The second answer is: Because a seat is more than just a seat to us. Despite seeming to be a true Catholic and lover of Christ, like every other person in the church, this man didn’t want his children closer to the altar so they could hear the priest better or meditate more solemnly. He simply wanted seats for them.

And this is the truth about Catholicism, or at least the one I’ve observed in our contemporary society. We’re all here for the better seat, literally and figuratively. When we go to church, our main goal is to get the best seat or, at the very least, get seated, because the truth is we all crave to rest our butt while the procession and celebration and seremonyas go on. This craving is our literal want.

Our figurative want of getting the better seat is—what else but—the best seat in eternity, the seat next to God in His eternal kingdom, Heaven. Why do we pray? Why do we worship Him? Why do we bother to repeat the “Our Father” and “Hail Mary” and “Glory Be” infinite times in praying the rosary? Why do we endure fasts and go to Mass? It is simply because—correct me only if you are truthfully sure that I am wrong—we want that better seat in Heaven when we die.

Not everyone likes to think of the afterlife because no one is sure what it is exactly and what happens, if anything does, there. But here, in this society, in this air-conditioned mall-church of which I write, Christianity promises something so good—an excellent, worry-free afterlife, but only if you stand by Jesus’ rules, one of which is to endure Mass every Sunday. Catholicism takes it a step further by adding so many rituals and traditions, all promising an extra bonus in getting that seat.

The irony, the Church irony, is what I call the hypocrisy of wanting to be holy while actually being anything but. The Church irony is that at every church, during every Sunday Mass, no matter what the time, there will be a throng of people bumping into and ignoring one another—Christians, they call themselves—each wanting a good seat and a good view to get through the hour.

The Church irony is that the sacristans are more concerned with how their gelled hair stands. It’s that the most religious of us, widowed old ladies who volunteer as helpers of the Church, earnestly pray and mouth words they hardly understand. It’s that most of us take advantage of the sermon segment of the Mass to doze off or think about where to eat dinner. It’s that the assigned readers properly, carefully, and, most important, emptily, pronounce the Word of The Lord in thoughtful diction. It’s that you can see the priest is tired of his memorized sermon—or is passionate about it, too passionate, so that he starts irrationally condemning political issues and supposed devilish laws, and calling out the gays and the girls who come to church in shorts.

The Church irony is that we ignore this, brush it off like an unwanted crumb, and claim that a solution need not be thought of because this isn’t a problem, just some delusional atheist’s (agnostic’s, actually) way of chipping at a 2,000-year-old religion.
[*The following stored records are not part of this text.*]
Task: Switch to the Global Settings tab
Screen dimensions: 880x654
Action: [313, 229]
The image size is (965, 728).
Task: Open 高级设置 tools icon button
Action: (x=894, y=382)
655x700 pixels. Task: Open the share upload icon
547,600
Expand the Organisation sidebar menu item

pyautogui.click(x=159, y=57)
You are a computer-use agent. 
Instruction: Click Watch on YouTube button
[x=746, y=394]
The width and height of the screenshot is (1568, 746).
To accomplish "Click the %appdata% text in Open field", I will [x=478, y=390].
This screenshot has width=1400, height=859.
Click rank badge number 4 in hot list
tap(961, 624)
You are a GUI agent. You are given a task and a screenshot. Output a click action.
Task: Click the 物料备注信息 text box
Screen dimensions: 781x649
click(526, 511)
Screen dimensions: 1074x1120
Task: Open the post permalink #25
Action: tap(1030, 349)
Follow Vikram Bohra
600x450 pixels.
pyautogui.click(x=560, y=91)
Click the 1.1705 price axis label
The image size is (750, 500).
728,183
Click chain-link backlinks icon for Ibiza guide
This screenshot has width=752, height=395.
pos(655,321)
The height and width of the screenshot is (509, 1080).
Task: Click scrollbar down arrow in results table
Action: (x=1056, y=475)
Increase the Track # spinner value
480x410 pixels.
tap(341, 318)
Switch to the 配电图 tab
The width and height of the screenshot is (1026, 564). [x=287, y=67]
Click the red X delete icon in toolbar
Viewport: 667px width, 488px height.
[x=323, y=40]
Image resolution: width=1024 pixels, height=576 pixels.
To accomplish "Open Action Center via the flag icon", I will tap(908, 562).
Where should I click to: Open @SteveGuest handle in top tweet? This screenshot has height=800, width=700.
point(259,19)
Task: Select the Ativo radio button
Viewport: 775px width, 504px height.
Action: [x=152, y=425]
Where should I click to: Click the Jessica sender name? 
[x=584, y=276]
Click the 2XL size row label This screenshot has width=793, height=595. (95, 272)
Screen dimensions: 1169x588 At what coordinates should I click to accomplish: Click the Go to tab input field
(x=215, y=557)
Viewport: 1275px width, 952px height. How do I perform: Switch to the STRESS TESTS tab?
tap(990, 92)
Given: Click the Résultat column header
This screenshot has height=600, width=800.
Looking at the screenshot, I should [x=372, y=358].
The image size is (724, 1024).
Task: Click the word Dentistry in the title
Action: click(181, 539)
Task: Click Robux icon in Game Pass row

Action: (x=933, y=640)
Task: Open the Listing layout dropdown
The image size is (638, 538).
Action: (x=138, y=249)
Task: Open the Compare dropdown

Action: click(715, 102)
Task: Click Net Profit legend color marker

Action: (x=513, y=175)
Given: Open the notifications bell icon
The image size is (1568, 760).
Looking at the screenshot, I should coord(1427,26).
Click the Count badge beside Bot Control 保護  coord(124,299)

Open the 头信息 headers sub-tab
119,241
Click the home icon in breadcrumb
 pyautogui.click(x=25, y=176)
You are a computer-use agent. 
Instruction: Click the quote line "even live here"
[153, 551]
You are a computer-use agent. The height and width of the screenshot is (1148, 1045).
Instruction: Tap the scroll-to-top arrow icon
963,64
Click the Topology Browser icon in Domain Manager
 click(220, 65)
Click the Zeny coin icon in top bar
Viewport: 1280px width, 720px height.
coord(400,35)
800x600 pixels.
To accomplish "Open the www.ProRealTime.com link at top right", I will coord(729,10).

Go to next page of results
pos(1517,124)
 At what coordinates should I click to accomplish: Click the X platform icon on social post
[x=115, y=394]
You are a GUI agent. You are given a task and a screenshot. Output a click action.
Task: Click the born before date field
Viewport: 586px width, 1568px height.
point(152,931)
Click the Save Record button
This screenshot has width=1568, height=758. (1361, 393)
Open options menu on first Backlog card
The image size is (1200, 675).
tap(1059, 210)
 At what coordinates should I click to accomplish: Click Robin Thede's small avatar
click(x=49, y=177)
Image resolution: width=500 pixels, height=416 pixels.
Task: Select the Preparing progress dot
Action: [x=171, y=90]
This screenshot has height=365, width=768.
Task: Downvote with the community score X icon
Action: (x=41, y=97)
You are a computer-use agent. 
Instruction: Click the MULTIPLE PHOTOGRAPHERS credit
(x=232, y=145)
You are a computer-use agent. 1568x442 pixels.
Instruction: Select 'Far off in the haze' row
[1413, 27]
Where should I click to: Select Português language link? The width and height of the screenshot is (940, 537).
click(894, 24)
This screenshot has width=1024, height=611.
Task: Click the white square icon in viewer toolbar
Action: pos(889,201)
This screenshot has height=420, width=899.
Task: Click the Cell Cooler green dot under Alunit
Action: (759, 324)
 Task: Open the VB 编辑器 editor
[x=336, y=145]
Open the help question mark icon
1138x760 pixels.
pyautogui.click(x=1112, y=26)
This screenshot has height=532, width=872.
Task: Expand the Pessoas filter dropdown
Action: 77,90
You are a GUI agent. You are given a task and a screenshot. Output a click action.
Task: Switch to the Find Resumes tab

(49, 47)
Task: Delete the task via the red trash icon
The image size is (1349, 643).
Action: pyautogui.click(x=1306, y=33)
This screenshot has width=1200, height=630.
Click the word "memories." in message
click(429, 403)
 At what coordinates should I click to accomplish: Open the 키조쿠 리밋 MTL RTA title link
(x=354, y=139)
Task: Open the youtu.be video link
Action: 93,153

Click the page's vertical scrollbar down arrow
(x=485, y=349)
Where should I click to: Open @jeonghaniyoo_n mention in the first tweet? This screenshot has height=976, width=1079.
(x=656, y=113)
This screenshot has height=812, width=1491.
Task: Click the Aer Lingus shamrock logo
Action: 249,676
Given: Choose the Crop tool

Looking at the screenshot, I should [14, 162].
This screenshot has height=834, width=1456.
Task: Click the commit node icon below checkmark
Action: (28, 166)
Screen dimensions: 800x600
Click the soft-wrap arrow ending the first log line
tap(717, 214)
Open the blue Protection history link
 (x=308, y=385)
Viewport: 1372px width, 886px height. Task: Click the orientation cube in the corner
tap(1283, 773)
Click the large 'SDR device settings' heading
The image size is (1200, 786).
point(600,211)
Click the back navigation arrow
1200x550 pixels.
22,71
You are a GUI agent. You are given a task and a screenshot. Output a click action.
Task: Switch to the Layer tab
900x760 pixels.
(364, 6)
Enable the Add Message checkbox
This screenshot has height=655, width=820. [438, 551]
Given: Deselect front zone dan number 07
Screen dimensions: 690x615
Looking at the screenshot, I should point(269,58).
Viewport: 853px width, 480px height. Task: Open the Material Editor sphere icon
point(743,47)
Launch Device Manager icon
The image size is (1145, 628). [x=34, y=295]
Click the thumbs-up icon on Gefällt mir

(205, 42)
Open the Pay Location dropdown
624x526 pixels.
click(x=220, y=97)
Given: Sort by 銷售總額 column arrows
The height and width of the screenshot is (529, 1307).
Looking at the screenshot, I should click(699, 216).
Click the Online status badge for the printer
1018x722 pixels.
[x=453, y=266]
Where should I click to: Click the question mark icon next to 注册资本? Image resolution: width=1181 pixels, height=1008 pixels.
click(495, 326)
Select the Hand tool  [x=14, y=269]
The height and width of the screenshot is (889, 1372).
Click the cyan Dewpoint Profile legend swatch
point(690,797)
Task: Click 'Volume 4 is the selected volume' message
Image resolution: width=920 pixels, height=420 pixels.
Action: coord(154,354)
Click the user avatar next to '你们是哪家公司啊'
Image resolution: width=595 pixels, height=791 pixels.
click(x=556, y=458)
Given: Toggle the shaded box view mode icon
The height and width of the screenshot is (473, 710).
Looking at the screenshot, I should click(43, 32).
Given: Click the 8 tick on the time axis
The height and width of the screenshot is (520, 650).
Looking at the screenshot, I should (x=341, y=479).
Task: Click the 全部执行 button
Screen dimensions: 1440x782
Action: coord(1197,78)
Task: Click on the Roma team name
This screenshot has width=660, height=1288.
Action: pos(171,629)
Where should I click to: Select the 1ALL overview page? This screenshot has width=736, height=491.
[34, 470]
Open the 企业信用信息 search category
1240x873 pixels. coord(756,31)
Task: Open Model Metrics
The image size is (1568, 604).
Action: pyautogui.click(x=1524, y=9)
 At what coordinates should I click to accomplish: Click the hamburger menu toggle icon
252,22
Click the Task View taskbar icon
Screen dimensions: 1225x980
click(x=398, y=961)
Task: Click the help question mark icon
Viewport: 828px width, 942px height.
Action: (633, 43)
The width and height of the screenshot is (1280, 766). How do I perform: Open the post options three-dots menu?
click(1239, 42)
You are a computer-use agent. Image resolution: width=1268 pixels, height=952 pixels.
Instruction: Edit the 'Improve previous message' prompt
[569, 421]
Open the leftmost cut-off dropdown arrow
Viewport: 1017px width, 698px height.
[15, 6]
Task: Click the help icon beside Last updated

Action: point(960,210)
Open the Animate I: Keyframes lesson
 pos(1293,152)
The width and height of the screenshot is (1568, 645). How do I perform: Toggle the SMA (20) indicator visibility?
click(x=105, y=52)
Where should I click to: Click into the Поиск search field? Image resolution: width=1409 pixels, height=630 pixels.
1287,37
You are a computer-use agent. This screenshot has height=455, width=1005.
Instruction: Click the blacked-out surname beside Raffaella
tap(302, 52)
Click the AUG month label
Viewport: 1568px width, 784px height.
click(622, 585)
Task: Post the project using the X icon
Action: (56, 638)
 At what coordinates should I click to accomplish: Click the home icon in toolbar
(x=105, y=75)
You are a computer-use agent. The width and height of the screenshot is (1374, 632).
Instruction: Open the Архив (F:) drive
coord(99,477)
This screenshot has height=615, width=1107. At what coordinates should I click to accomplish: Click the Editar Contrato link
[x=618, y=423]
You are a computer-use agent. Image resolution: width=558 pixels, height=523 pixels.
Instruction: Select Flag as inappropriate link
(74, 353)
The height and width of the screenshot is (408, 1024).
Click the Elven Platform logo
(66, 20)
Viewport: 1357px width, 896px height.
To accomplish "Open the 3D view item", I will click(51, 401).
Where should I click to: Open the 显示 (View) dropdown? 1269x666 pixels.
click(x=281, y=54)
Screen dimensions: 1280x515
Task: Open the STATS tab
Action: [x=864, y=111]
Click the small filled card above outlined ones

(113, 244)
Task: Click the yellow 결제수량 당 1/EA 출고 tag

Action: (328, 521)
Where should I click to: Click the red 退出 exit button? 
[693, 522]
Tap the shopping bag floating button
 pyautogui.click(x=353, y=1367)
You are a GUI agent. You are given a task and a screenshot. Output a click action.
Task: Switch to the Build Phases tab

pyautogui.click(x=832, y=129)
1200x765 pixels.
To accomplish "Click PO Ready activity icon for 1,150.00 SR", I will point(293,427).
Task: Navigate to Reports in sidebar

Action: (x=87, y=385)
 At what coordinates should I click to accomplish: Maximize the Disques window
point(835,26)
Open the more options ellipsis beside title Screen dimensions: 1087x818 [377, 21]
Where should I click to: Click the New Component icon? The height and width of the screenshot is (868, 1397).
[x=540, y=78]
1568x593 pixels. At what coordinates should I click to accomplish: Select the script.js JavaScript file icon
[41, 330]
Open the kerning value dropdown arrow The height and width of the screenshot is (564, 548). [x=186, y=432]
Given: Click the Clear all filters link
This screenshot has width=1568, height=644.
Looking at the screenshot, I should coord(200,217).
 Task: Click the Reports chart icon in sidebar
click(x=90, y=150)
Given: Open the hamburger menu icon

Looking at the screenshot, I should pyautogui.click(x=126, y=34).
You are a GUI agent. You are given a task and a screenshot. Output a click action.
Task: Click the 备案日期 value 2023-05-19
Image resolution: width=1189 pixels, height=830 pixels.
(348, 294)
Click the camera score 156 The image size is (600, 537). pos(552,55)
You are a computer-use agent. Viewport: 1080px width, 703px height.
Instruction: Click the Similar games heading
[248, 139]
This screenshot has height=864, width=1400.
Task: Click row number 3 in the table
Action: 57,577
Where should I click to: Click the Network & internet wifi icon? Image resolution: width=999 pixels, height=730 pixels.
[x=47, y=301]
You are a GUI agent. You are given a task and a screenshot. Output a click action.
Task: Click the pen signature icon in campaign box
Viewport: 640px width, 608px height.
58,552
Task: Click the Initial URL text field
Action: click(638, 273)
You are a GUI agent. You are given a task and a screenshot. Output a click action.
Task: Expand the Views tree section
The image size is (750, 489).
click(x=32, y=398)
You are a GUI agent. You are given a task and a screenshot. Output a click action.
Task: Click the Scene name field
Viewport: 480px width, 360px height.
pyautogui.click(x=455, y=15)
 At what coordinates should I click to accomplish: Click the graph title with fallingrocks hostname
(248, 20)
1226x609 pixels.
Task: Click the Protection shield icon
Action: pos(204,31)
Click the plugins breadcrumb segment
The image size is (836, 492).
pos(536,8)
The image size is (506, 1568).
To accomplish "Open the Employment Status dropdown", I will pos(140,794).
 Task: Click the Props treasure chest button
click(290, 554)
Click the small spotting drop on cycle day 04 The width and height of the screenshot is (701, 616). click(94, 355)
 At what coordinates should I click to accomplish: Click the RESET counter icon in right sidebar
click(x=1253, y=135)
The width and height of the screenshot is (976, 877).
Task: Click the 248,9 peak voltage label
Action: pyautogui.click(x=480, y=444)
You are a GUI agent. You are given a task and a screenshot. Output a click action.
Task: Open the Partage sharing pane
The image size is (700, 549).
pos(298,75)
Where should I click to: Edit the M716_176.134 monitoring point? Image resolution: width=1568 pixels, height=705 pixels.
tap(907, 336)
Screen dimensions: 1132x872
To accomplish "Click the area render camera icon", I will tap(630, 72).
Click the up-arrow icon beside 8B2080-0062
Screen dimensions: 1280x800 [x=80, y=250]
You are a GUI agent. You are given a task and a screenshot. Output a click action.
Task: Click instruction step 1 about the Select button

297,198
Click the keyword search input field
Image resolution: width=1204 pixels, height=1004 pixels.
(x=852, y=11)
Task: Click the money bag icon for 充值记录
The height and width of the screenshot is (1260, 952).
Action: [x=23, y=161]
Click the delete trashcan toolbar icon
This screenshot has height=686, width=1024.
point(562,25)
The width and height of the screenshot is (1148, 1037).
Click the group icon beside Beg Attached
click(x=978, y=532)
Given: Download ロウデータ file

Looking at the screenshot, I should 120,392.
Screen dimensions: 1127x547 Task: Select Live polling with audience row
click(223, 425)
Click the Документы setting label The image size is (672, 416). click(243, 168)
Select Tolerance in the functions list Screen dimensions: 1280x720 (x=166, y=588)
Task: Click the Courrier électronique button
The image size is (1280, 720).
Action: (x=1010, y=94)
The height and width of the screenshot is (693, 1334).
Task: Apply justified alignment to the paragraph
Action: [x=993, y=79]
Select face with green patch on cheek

And then we exclaim that we love the Lord, He gives us all His time, and we should at least for an hour on the Sabbath Day, honor this.

The irony is that we’d rather ignore everything in this piece of writing save that last absurd and self-serving statement.

Now let us sit down and sing. I love the Lord!

 

Renee Cuisia, 17, is an incoming journalism freshman at the University of the Philippines Diliman.